Write out again, exactly, the lines of the listing below from the first one through the one that contains "Click the Candidate Number 010889 box", and no other lines.

★ ★ ★

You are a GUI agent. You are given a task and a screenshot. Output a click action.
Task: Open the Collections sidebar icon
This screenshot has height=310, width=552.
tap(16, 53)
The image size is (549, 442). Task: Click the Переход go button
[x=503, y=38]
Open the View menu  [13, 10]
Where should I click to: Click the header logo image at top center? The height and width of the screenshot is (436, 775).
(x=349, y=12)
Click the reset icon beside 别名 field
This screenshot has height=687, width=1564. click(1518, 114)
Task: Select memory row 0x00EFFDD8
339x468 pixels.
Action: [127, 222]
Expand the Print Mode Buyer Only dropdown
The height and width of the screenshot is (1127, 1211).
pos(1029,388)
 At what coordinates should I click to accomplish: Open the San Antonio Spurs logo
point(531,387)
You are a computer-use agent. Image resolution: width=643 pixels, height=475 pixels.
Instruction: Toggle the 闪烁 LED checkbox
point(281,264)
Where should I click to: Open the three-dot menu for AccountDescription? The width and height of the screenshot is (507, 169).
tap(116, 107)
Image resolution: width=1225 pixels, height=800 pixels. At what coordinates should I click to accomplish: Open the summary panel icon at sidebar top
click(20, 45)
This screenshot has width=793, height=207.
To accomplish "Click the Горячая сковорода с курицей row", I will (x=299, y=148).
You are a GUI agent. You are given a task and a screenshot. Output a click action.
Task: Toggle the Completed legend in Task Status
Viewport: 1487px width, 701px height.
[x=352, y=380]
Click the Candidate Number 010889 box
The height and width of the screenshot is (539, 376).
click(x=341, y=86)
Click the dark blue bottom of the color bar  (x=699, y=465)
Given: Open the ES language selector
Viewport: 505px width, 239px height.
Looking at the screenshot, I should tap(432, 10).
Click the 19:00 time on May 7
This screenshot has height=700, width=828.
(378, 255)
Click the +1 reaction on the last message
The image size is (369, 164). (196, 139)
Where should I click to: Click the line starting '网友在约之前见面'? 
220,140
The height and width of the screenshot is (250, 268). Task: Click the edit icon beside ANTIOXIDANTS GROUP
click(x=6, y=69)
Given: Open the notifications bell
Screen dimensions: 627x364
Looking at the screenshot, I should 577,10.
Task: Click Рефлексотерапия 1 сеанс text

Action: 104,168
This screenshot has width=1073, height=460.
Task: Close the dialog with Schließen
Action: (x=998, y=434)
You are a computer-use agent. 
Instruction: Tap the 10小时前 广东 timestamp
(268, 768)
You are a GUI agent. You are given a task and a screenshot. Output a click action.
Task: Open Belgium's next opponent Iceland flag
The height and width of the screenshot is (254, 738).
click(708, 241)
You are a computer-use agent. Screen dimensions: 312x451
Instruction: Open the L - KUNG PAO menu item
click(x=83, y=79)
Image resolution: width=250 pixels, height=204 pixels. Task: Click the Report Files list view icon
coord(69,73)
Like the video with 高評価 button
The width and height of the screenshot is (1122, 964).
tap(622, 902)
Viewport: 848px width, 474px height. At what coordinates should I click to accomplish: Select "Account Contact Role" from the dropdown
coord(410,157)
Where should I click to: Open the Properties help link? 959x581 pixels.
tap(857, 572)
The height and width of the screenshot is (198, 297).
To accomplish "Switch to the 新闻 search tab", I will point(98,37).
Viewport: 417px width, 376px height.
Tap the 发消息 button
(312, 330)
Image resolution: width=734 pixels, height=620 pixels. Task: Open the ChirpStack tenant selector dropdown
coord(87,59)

★ ★ ★

Answer space ->
You are a GUI agent. You are given a task and a screenshot. Output a click action.
Task: Open the Collections sidebar icon
This screenshot has height=310, width=552.
tap(16, 53)
The image size is (549, 442). Task: Click the Переход go button
[x=503, y=38]
Open the View menu  [13, 10]
Where should I click to: Click the header logo image at top center? The height and width of the screenshot is (436, 775).
(x=349, y=12)
Click the reset icon beside 别名 field
This screenshot has height=687, width=1564. click(1518, 114)
Task: Select memory row 0x00EFFDD8
339x468 pixels.
Action: [127, 222]
Expand the Print Mode Buyer Only dropdown
The height and width of the screenshot is (1127, 1211).
pos(1029,388)
 At what coordinates should I click to accomplish: Open the San Antonio Spurs logo
point(531,387)
You are a computer-use agent. Image resolution: width=643 pixels, height=475 pixels.
Instruction: Toggle the 闪烁 LED checkbox
point(281,264)
Where should I click to: Open the three-dot menu for AccountDescription? The width and height of the screenshot is (507, 169).
tap(116, 107)
Image resolution: width=1225 pixels, height=800 pixels. At what coordinates should I click to accomplish: Open the summary panel icon at sidebar top
click(20, 45)
This screenshot has width=793, height=207.
To accomplish "Click the Горячая сковорода с курицей row", I will (x=299, y=148).
You are a GUI agent. You are given a task and a screenshot. Output a click action.
Task: Toggle the Completed legend in Task Status
Viewport: 1487px width, 701px height.
[x=352, y=380]
Click the Candidate Number 010889 box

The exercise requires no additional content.